Capt. David R. Crocker, Jr., 1969

The Legacy of Vietnam

 

May, 2017, marks the 48th anniversary of my husband’s death in Vietnam. I don’t like to pin it down to May 17 (1969) because of the peculiarities of the time difference between where I lived at the time in Connecticut and where he died in Southeast Asia. The 8000 miles between us made it seem that we were days apart. Perhaps when managing this kind of tragedy, we play with anything that offers freedom from exactitude.

The Life-Cycle of Grief

Each year, remembering this event takes on a different shape in my inner world as it reverberates through wherever I am in the present. This “anniversary” is the only aspect of the experience of his loss that is locked in time, irreparably, so I note the similarity of the weather, then and now, and who I am, today. I remember that it was finally spring, trees were blossoming, and I remember the commencement of the grief process back then as I reabsorb this moment from long ago, again. Each year at this time I pay more attention than usual to my life navigation and where I’ve sailed from that lightning bolt of catastrophe.

The most important thing I’ve done in all the years since his death was to understand the experience of war and loss by writing about it. Richard Hoffman says about writing difficult stories that you can never entirely redeem the experience, but you can make it beautiful (human) enough that there is something to balance it. When we restore balance, we integrate our experience and feel our own truth. It becomes manageable. Writing about it caused me to dig into understanding who I was when I married at age nineteen and how I managed the unexpected catapult into widowhood at age twenty-three.

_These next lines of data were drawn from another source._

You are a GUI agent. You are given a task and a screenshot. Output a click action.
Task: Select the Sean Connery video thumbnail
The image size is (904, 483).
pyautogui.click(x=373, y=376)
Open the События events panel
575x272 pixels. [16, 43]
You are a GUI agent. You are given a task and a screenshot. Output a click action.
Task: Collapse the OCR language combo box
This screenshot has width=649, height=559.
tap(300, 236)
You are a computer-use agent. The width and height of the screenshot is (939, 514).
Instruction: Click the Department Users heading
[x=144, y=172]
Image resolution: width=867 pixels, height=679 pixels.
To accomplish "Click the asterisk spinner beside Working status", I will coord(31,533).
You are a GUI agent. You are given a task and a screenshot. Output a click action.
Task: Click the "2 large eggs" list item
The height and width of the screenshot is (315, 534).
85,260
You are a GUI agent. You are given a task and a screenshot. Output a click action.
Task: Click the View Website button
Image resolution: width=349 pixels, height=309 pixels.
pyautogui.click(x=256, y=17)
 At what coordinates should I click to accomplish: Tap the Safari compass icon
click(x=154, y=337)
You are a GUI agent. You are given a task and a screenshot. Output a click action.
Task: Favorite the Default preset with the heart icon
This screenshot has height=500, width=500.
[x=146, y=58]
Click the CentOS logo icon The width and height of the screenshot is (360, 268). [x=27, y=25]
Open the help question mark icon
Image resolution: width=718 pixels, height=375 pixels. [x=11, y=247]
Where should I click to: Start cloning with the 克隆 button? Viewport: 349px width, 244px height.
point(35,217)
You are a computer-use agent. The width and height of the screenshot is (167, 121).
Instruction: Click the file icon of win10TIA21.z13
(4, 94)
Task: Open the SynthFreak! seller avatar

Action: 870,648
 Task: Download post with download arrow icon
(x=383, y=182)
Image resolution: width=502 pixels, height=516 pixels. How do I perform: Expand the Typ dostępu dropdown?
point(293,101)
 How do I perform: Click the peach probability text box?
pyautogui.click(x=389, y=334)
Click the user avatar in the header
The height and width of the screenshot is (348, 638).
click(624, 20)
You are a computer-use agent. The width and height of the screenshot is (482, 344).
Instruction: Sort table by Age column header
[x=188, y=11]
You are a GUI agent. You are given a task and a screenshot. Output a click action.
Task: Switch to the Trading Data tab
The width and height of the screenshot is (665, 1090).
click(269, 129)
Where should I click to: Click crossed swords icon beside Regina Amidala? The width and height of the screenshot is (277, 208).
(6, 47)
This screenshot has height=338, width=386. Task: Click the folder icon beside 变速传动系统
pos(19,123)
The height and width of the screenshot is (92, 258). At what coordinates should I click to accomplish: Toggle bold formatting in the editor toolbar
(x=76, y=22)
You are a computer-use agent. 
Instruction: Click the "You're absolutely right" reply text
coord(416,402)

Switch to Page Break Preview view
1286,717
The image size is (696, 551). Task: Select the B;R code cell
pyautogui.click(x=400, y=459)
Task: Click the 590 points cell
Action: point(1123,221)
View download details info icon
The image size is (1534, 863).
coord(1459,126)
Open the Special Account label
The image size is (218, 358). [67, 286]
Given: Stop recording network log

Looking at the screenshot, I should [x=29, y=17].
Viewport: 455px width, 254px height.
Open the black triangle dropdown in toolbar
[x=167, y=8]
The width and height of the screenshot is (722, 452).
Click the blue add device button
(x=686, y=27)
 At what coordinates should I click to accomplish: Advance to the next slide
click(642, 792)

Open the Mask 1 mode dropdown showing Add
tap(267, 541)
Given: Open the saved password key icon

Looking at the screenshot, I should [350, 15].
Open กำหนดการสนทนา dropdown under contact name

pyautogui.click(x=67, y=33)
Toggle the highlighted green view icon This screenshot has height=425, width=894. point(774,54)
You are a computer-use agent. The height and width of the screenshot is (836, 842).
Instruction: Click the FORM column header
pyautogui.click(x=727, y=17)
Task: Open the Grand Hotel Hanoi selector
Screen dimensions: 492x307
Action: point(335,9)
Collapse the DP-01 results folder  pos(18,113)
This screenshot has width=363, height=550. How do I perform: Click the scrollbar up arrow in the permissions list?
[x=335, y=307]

And when we find the courage to tell our stories, we discover others with important stories.

Among the gifts I received from knowing Dave are my friendships with the special guys of A Co 2/22 who also hold him in their hearts and who have helped me immeasurably by sharing their memories and giving me new stories to help me continue to meet him. I’m not sure if time actually heals wounds, but it definitely provides opportunities to understand them better. I give thanks for time and good people with stories on this Memorial Day.